Work to be completed
Pick out each line of the records in which the word "computer" appears.

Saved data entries
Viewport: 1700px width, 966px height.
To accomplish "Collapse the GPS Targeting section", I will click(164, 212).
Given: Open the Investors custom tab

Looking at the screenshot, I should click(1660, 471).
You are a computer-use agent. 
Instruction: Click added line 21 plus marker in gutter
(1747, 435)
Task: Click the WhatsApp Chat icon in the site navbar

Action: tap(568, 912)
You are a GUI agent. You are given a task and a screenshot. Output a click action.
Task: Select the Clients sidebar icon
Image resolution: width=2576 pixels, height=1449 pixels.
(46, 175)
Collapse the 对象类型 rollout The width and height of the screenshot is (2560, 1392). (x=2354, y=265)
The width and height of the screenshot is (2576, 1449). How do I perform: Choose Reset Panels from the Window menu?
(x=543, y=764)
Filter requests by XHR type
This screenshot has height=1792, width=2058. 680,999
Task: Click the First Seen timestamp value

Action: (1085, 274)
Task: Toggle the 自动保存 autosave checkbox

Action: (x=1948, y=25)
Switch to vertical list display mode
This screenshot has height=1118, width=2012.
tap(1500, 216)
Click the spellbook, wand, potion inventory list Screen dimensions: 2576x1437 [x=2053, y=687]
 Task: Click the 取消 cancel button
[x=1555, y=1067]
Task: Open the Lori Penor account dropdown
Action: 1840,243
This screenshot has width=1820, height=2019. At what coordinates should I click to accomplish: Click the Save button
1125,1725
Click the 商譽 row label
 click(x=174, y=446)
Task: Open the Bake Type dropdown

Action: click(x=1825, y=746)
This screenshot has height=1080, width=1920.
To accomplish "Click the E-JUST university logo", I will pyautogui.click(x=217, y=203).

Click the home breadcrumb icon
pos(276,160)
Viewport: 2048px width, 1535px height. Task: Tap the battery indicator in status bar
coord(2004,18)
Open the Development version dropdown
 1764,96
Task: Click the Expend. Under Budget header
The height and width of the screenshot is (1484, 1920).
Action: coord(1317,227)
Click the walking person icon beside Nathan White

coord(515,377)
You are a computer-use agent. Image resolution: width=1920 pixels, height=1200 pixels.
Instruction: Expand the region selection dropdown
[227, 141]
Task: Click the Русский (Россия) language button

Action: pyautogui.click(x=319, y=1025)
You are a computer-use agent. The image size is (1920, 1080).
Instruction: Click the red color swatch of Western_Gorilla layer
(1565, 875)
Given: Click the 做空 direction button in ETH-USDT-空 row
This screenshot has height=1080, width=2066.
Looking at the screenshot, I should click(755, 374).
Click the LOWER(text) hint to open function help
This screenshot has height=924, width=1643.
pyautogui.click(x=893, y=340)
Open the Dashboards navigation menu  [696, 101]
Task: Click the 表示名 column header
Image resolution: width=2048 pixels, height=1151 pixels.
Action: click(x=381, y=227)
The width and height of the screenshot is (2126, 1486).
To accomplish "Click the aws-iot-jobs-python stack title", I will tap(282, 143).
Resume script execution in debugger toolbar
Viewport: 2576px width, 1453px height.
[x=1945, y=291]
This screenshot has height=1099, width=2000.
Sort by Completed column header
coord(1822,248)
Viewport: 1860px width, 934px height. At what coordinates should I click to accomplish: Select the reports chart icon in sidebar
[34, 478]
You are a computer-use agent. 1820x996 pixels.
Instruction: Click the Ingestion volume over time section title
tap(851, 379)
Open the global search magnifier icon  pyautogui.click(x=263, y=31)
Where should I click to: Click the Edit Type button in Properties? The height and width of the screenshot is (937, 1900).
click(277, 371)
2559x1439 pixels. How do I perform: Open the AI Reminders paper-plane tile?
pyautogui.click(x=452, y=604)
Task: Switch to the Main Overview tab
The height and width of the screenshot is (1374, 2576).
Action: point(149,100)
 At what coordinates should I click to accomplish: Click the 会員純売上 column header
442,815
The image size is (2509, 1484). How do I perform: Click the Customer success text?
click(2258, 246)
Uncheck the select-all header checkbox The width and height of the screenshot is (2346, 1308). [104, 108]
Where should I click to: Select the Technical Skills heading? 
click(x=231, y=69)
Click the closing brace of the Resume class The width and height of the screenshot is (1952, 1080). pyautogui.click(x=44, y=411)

Response to the exercise
You are a computer-use agent. 
You are a computer-use agent. Image resolution: width=1920 pixels, height=1200 pixels.
You are a computer-use agent. The image size is (1920, 1080).
You are a computer-use agent. 1820x996 pixels.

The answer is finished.